Avant, pendant et après avoir écrit la critique, se poser la question : « et si l'autre avait raison? ». Si « oui », dire merci à l'autre. Sinon publier.
22:54 Écrit par Guillaume Lamy 1 commentaire(s)
Libellés : Communication, discours, philosophie, éthique
L'insulte
vendredi 30 novembre 2007
Contrairement à ce qu’en pensent certains commentateurs, l'insulte n'a aucune légitimée dans un discours qui se veut dénonciateur. Même pour décrire les pires infamies ou pour décrire les pires injustices; l'insulte est toujours de trop.
Insulter c'est se discréditer. Insulter est médiocre. Même lors de la plus grande injustice, insultez contribue à niveler vers le bas en jouant le jeu des faibles. La boue salit les mains de celui qui la lance, peu importe la cible.
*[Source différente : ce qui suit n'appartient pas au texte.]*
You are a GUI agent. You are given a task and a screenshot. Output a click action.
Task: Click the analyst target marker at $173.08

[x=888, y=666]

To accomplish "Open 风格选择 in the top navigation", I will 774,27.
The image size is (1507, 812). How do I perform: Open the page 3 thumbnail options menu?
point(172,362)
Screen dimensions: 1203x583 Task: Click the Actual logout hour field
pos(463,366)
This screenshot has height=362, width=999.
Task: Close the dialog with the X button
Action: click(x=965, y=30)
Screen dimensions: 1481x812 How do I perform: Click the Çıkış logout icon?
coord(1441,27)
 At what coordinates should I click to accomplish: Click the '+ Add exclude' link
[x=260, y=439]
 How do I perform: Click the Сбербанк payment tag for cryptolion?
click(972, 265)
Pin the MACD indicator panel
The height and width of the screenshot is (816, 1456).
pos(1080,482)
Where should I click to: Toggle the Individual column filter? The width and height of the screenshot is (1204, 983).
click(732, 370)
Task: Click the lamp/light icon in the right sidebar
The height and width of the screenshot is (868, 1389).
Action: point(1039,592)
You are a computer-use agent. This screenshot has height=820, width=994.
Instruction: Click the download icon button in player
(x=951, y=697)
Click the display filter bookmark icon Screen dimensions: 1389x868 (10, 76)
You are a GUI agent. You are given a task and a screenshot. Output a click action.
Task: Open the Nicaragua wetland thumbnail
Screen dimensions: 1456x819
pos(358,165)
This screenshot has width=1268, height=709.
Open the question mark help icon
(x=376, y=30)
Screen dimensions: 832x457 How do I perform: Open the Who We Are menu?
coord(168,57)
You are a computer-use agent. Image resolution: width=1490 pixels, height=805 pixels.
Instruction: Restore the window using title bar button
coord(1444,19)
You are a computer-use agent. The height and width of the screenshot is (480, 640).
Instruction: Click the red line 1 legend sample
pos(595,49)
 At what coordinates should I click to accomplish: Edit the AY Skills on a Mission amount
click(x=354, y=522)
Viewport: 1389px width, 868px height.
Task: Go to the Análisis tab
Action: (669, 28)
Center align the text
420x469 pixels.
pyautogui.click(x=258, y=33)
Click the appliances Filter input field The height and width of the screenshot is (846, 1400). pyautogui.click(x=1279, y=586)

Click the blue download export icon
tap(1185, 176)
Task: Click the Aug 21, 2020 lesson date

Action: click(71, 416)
En lisant Marthin Luther King Jr., une réalité saute aux yeux : pas une seule insulte, pas la moindre injure. Ce qu'il dénonçait était pourtant digne de beaucoup de haine. Pour faire comprendre l’ampleur des injustices de son époque, King a décidé de s’adresser à l’intelligence des gens. Il l’a fait en décrivant la réalité comme elle était. Durement, oui, mais sans vocabulaire scatologique, sans vulgarité et surtout sans mépris.
Dignement, il a dénoncé. Et c'est tout aussi dignement qu'il obtient la faveur du public.
La dignité est ce genre de principe philosophique dans lequel la fin et les moyens entretiennent une relation mutuellement exclusive. Insulter pour dénoncer, contrevient au principe de dignité. Voilà pourquoi il faut, aussi, dénoncer l’insulte.